Na 14 lutego zaplanowano kolejne przesłuchania komisji śledczej ds. przeprowadzenia wyborów prezydenta RP w formie głosowania korespondencyjnego. Tego dnia przepytywana była Elżbieta Witek, która w 2020 roku, kiedy przypadały wybory prezydenckie, pełniła rolę marszałka Sejmu. Witek podobnie jak wcześniej przesłuchiwani Michał Dworczyk i Artur Soboń często powtarzała, że nie pamięta wydarzeń, które miały miejsce podczas planowania wyborów korespondencyjnych cztery lata temu. O ocenę niewerbalnych komunikatów wysyłanych przez polityczkę PiS zapytaliśmy eksperta od mowy ciała i trenera wystąpień publicznych - Maurycego Seweryna.
Specjalista rozłożył na czynniki pierwsze wystąpienie Elżbiety Witek przed komisją śledczą. Maurycy Seweryn zwrócił uwagę na emocje i takie ułożenie ciała byłej marszałkini Sejmu, które miało wskazywać na jej znudzenie spotkaniem. Ponadto polityczka chciała podkreślić swoje lekceważenie wobec członków komisji, którzy zadawali jej niewygodne pytania.

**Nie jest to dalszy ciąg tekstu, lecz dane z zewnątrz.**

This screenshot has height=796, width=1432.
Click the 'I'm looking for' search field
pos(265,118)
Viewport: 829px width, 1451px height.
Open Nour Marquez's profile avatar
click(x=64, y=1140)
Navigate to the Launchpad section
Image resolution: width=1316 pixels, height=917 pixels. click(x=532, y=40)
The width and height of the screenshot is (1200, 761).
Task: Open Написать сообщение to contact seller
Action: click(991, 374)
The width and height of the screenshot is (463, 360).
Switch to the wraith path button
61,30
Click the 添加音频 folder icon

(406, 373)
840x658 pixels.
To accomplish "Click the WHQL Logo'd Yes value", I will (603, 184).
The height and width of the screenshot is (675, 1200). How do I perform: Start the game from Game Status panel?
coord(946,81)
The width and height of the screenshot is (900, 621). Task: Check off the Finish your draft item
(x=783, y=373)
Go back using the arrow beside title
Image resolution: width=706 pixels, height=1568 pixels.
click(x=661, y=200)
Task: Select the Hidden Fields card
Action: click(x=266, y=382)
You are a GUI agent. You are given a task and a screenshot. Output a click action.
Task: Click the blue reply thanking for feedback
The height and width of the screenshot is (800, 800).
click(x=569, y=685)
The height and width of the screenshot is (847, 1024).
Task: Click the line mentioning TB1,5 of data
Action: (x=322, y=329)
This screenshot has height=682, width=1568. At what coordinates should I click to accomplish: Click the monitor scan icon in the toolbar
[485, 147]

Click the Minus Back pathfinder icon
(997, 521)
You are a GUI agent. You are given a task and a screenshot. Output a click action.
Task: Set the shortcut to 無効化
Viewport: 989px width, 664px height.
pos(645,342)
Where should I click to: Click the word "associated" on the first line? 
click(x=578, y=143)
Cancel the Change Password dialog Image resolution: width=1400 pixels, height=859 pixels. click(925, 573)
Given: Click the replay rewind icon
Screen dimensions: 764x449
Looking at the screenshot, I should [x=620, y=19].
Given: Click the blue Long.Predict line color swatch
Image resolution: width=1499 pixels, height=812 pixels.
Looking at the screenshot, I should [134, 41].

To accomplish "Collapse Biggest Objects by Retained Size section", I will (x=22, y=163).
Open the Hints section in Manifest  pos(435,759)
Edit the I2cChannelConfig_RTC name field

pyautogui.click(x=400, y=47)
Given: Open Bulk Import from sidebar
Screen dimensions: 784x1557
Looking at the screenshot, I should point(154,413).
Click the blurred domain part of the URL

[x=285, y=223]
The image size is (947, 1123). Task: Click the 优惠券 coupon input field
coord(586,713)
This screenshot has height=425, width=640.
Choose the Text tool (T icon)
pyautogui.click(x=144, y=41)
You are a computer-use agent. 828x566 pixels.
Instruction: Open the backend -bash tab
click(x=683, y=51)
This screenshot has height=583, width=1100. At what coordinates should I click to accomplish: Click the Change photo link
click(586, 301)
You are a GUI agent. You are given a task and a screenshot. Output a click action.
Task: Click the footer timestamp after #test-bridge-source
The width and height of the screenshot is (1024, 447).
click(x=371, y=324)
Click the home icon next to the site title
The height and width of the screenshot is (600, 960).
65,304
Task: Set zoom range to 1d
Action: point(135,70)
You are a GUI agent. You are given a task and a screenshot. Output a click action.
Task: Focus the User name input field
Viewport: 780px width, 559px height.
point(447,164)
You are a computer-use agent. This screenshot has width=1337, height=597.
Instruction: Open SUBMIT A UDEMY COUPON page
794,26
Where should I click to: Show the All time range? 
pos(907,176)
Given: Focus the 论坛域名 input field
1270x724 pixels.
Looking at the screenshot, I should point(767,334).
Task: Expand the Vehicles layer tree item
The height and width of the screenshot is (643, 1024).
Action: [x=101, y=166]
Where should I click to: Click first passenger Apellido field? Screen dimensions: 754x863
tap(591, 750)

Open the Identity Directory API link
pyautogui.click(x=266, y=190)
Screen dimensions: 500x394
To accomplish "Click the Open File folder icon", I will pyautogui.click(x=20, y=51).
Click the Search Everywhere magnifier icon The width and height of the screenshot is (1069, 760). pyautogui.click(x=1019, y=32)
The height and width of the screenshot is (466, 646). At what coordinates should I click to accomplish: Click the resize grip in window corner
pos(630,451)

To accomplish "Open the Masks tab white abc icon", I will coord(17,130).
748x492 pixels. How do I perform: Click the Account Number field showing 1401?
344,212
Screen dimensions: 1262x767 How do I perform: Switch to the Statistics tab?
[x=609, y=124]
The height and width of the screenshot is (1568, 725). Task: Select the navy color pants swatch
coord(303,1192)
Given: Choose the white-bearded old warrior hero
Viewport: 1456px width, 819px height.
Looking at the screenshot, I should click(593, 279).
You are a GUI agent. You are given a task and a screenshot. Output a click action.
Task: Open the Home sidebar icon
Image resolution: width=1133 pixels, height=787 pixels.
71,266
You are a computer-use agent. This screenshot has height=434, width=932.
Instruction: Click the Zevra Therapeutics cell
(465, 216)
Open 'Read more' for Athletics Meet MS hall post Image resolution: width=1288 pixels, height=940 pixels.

Mowa ciała Pani marszałek została dopasowana przez nią silnymi gestami do demonstracji członkom komisji, jak również widzom, założonych emocji. Zależało jej na okazaniu lekceważenia i znudzenia. Ciągłe opieranie ciała na dłoniach to demonstracja - pokazanie, że traci czas. Wielokrotnie sygnalizowała to wprost: werbalnie
- powiedział nam Maurycy Seweryn. Ekspert od mowy ciała zwrócił też uwagę, że Elżbieta Witek zupełnie inaczej zachowywała się, gdy pytania padały z usty członków PiS-u. I nie dziwimy się temu wcale. Warto w tym miejscu nadmienić, że Przemysław Czarnek, nim zadał Witek pytanie, wychwalał jej znajomość prawa, która rzekomo miała przewyższać wiedzę członków komisji. Po takiej laurce polityczka starała się okazywać skromność i podkreślać kulturę osobistą.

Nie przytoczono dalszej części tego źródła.